Ray's return 'greatest feeling in the world'


Arthur Ray Jr. was in class Thursday when the news he had waited years for finally arrived.

The NCAA had granted a waiver to remove the medical disqualification tag from Ray, and the Michigan State offensive lineman who battled leg cancer finally could practice with the team. He'll start counting against the team's scholarship limit, and no player in the country will relish the opportunity more than him.

Ray went through his first practice as a Spartan on Thursday afternoon.

"It was the greatest feeling in the world," Ray said in comments released through Michigan State on Thursday night. "It felt so good because it just represents so much now. I just feel like I have to represent everybody that's still dealing with bad things, like chemo.
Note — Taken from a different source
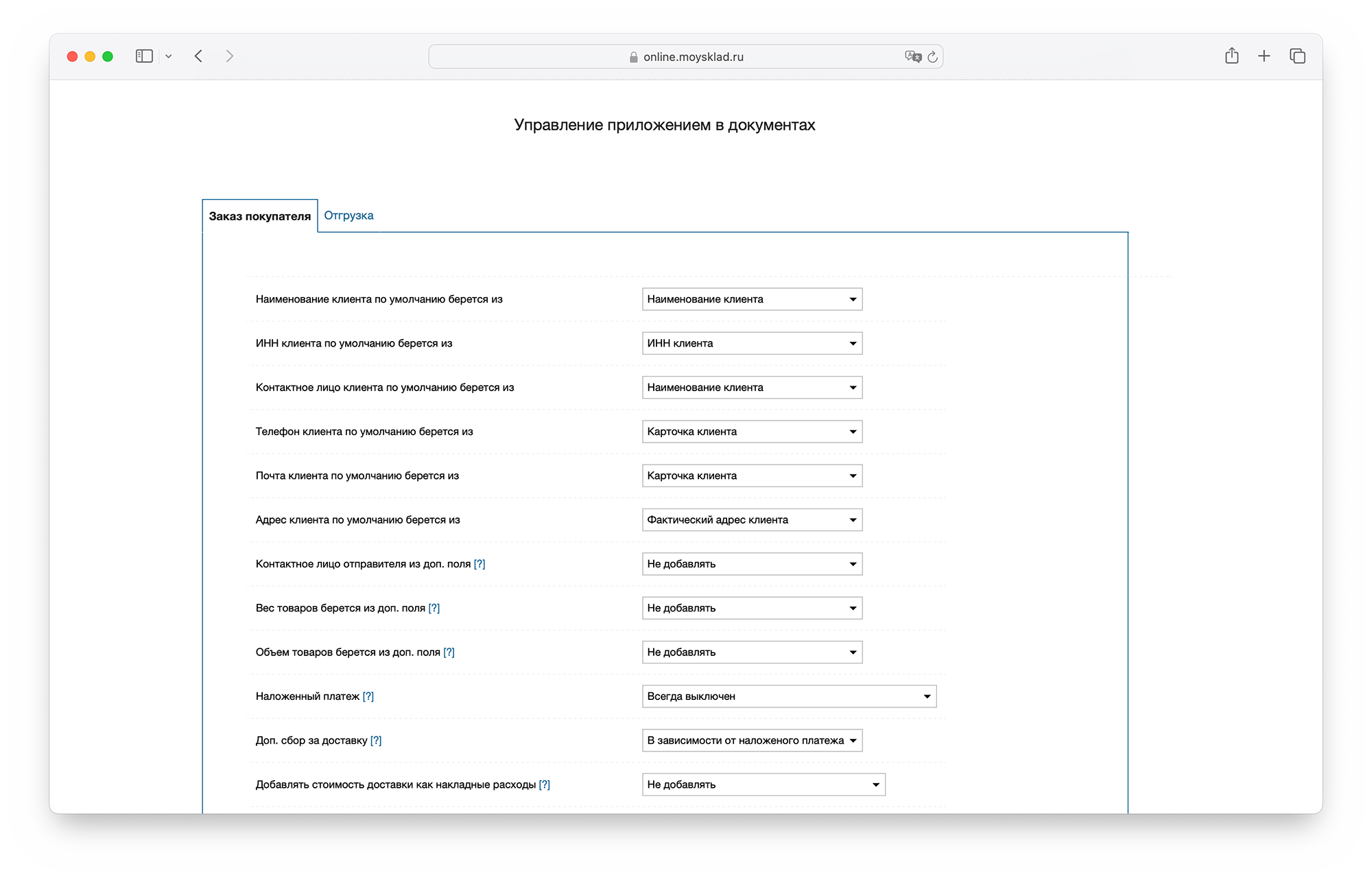Switch to the Отгрузка tab
Image resolution: width=1372 pixels, height=879 pixels.
(x=348, y=215)
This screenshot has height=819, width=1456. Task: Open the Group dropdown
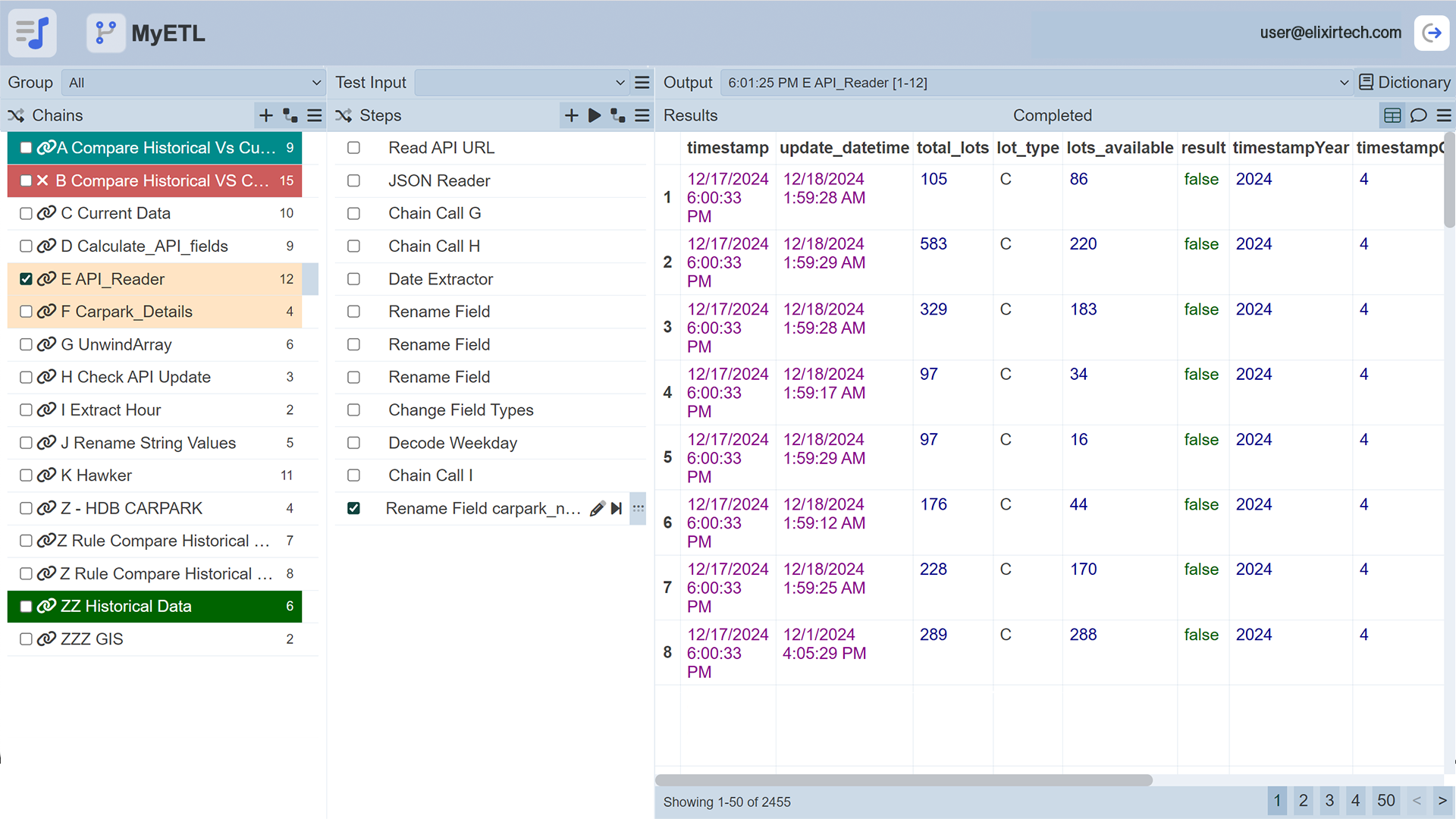[193, 82]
I still remember some of my guys that are still in the hospital."

Upon hearing the news from coach Mark Dantonio, Ray "cried tears of joy."

Ray is cancer free after a rough stretch in 2007-08. He had targeted this spring for his return, and he went through individual drills Thursday.
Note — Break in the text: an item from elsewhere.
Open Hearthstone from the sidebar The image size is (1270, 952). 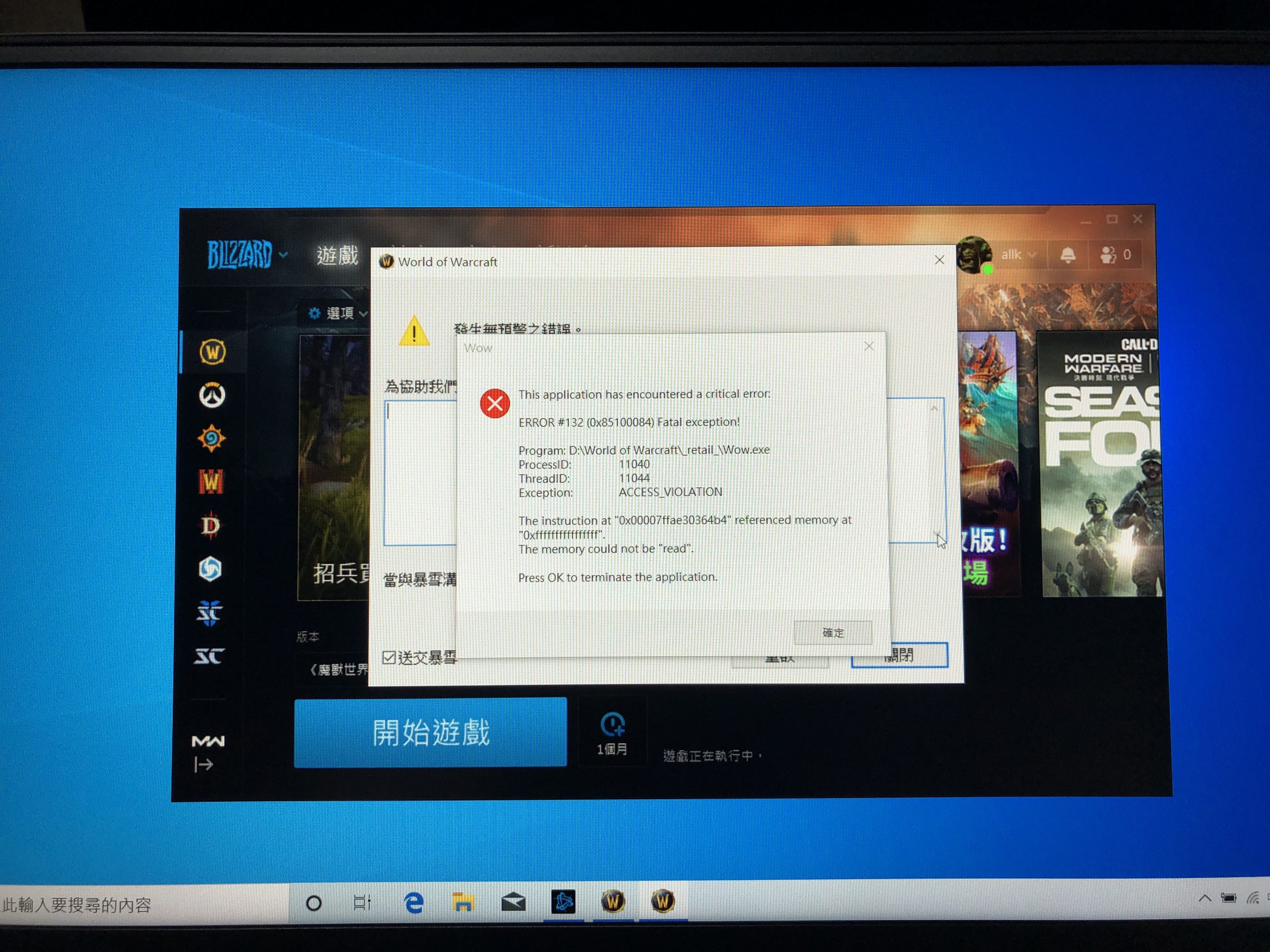tap(211, 439)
Dantonio told local reporters that Ray won't scrimmage this spring but will gradually work toward full participation.

"You know, when you want something bad enough, there's a greater chance of you getting it done," Dantonio said. "I think it's an example to a lot of people that are going through a lot of tough times in their life, that if they can just persevere, good things can happen for them. Because this guy, he's had four, five, six operations. He was on crutches for two years. You know, there was a lot of doubt whether he was gonna be able to walk again, let alone play football."

Quarterback Kirk Cousins shared his reaction when Ray returned to the practice field.

"At first when I saw the No. 73 and the helmet and the knee braces on him, I didn't know who it was at first. I had to look closer and it was Arthur. So it was strange, but it was awesome to see him out there. It's a testament to who he is, his family. And what he's battled through has been more than what you'd ask any 18-year-old to deal with."

As the Lansing State Journal's Joe Rexrode points out, Ray probably will redshirt this coming season, have a chance to play in 2012 and apply for a sixth year of eligibility -- the NCAA would be heartless not to grant one -- in 2013.

Ray's incredible story will be complete if and when he plays a game for Michigan State. But Thursday was a huge moment for the Spartans' offensive lineman.

"I'm using spring ball to get my feet back underneath me," Ray said. "I went out there today and did a few drills, a little bit of hitting. It felt great. I'm not that far off, I just have to keep working."

After what Ray has been through, you know he will.